AKA:  Deadly Hands of Kung Fu. 

MALIBU HIGH (1979) ***


Before there was Angel there was Kim (Jill Lansing), the original high school student by day, hooker by night.  Kim is a bitchy chain smoking teenager who gets tired of flunking her classes so she takes to boning her teachers and blackmailing them to get good grades.  She figures she’ll make a career out of it by becoming a prostitute (“It’s better than giving it away!”) for a scumbag named Tony (Alex Mann) who takes 60% of her earnings.  An upscale pimp (Garth Howard) notices Kim’s talents and courts her into working for him and she’s able to fetch higher prices from her more “eccentric” customers.  When one john gets rough with her, she kills him by sticking an ice pick in his back.  Her pimp sees that she has a gift for whacking people so he gets her a job as a professional assassin.  She loves the luxury her new job affords her, but things predictably end on a tragic note when she’s ordered to murder her ex boyfriend’s rich girlfriend’s father. 
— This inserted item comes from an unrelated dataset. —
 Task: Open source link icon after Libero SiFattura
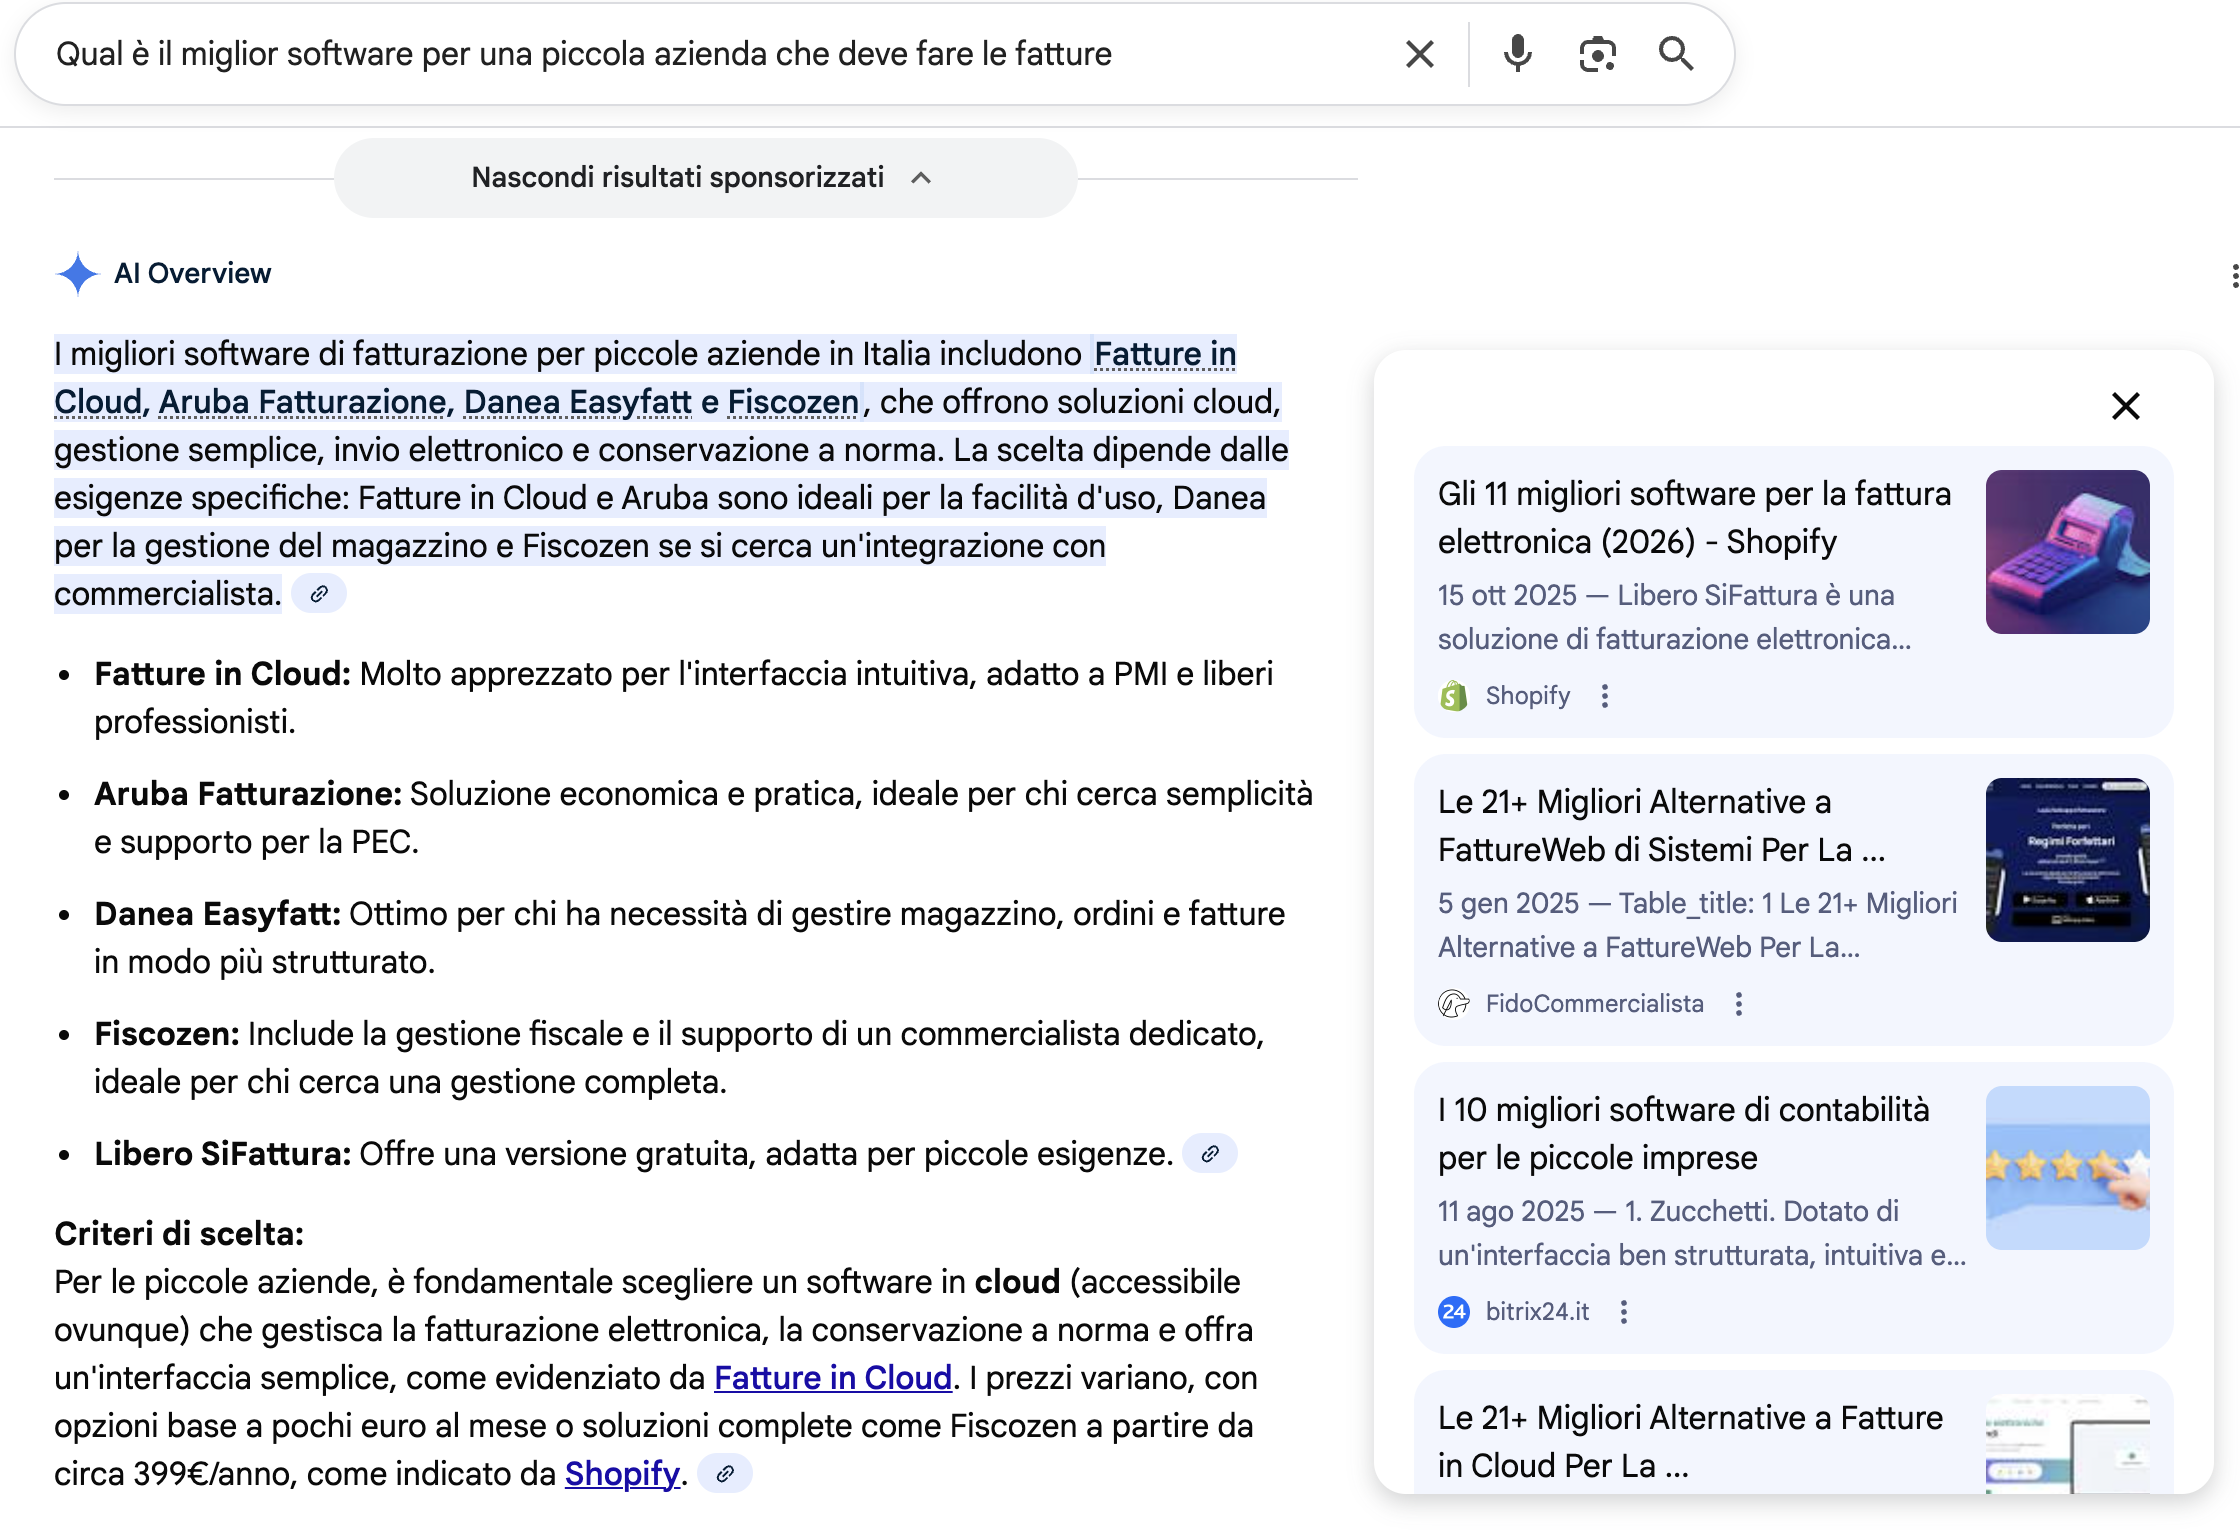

This movie will never be mistaken for high art, but you gotta admit, it’s a lot of fun.  You have to admire Kim’s spunk as she goes from high school student to hooker to hitman in a span of 90 minutes.  Lansing gives a great foul mouthed performance and looks as comfortable holding a gun as she does lying on her back.  Speaking of which, she’s the only actress who pops her top in this flick, but since she does it SEVEN times over the course of the movie, it’s okay. 


The title Malibu High makes it sound like some half assed Fast Times at Ridgemont High rip-off, but it’s actually a wholly entertaining slice of 70’s drive-in junk.  It’s filled with zany plot twists, hateful dialogue (“Lose your cherry on your own time!”), and contains enough WTF moments (like the theme from “The People’s Court” being used during a chase scene) to make this one definitely worth a look.